DIRECTION » Copy these rows verbatim, beginning at the line that contains "Viewport: 674px width, 611px" and ending after the line that contains "Action: pyautogui.click(x=563, y=29)".

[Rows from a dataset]

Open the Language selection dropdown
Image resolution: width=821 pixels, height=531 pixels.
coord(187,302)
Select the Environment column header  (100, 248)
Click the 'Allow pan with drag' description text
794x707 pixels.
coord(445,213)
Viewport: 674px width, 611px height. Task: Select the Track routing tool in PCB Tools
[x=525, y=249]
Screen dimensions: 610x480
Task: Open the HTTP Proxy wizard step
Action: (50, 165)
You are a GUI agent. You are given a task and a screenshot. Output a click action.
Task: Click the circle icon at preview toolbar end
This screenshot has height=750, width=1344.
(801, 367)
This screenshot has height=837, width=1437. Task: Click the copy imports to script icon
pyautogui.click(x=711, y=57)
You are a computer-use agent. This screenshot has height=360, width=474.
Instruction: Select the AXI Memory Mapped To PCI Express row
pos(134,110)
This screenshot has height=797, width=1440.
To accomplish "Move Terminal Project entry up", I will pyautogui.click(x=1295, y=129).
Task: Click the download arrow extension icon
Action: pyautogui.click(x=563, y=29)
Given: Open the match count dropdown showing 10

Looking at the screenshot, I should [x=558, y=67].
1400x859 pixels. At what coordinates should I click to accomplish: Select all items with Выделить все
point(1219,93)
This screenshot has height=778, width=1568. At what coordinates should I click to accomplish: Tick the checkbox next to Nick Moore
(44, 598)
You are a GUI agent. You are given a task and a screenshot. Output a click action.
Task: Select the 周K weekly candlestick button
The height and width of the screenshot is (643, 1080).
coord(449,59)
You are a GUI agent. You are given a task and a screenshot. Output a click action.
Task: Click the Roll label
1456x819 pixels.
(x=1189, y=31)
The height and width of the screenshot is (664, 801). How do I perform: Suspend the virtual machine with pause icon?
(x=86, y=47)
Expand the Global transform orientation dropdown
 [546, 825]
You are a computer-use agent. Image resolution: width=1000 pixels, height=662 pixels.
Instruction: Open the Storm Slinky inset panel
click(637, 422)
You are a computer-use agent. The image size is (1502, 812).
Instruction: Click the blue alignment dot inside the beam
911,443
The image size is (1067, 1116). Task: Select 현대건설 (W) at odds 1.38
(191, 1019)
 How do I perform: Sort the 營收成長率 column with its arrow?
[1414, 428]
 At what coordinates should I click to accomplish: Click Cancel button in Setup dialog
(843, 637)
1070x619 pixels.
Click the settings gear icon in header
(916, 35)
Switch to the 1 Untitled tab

THE SOLUTION »
Viewport: 674px width, 611px height. Task: Select the Track routing tool in PCB Tools
[x=525, y=249]
Screen dimensions: 610x480
Task: Open the HTTP Proxy wizard step
Action: (50, 165)
You are a GUI agent. You are given a task and a screenshot. Output a click action.
Task: Click the circle icon at preview toolbar end
This screenshot has height=750, width=1344.
(801, 367)
This screenshot has height=837, width=1437. Task: Click the copy imports to script icon
pyautogui.click(x=711, y=57)
You are a computer-use agent. This screenshot has height=360, width=474.
Instruction: Select the AXI Memory Mapped To PCI Express row
pos(134,110)
This screenshot has height=797, width=1440.
To accomplish "Move Terminal Project entry up", I will pyautogui.click(x=1295, y=129).
Task: Click the download arrow extension icon
Action: pyautogui.click(x=563, y=29)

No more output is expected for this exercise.